En su ensayo El Sino de la Mujer, el doctor Bernardo J. Gastélum, hace notar el papel revolucionario que desempeñó la Iglesia Católica al establecer socialmente el derecho de las mujeres a la castidad, que es una rebeldía del espíritu. Fue esta revolución religiosa a la que se debieron, seguramente, espíritus como Santa Teresa y Sor Juana Inés de la Cruz, que nadie se abstiene de considerar poco femeninos. No obstante, la propia Iglesia ha sido quien se ha encargado de someter a la mujer, oponiendo a la santidad rebelde de la castidad, la santidad sumisa del matrimonio, que es, esta última, la institución que el hombre emplea para asegurarse la incompetencia intelectual de la mujer. Cabría, por lo mismo, no atribuir a la Iglesia católica la emancipación de la mujer, sino a la corriente humanista que conmovió, también profundamente a la Iglesia, aunque sin nunca hacer preponderar, sobre las tendencias prácticas de la doctrina católica, las tendencias revolucionarias del cristianismo. Pero, sea cualquiera el origen de esa emancipación que pudo observarse en los siglos XV, XVI y XVII, y sea cualquiera la extensión universal que alcanzó, hasta para demostrar que la capacidad de la mujer en las actividades del espíritu no depende sino de la capacidad del hombre para tolerarla.

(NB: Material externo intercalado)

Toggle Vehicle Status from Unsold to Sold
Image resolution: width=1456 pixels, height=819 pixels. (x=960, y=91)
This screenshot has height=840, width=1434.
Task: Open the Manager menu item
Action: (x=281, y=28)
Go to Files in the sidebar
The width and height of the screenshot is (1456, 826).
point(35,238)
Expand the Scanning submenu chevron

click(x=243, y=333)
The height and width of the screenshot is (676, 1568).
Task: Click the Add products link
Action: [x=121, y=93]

Es tan rara esta última capacidad, que ni siquiera le permite al hombe advertir que es su interés el que quiere que sean considerados como casos anormales, excepcionales, las mujeres que se distinguen intelectualmente. Es penoso para el hombre admitir que una mujer intelectual sea la norma de todas las mujeres; algo dentro del hombre se subleva al concebir sólo la posibilidad; sencillamente, siento inhabitable un mundo en que la mujer intelectual no sería lo insólito, sino lo común; y es que ese mundo, en efecto, no sería el más adecuado para la felicidad del hombre.

Hasta los más distinguidos intelectuales masculinos no se libran de sentir repugnancia por la mujer intelectual; aunque se supone que les interesa más la inteligencia que la mujer. Alguna vez se ha visto que las más respetables firmas de nuestra literatura han opuesto empeñosamente, al tipo intelectual de la mujer, el tipo sentimental de la madre. Esos respetables hombres de letras habrían protestado, gravemente ofendidos, si alguien les hubiera hecho notar que sus propósitos secretos eran santificar la animalidad y mandar al diablo la inteligencia. Pues tan profundo es en la sociedad el sentimiento, que sus raíces ya son obscuras, lo cual le permite hasta pretender que es un sentimiento espiritual.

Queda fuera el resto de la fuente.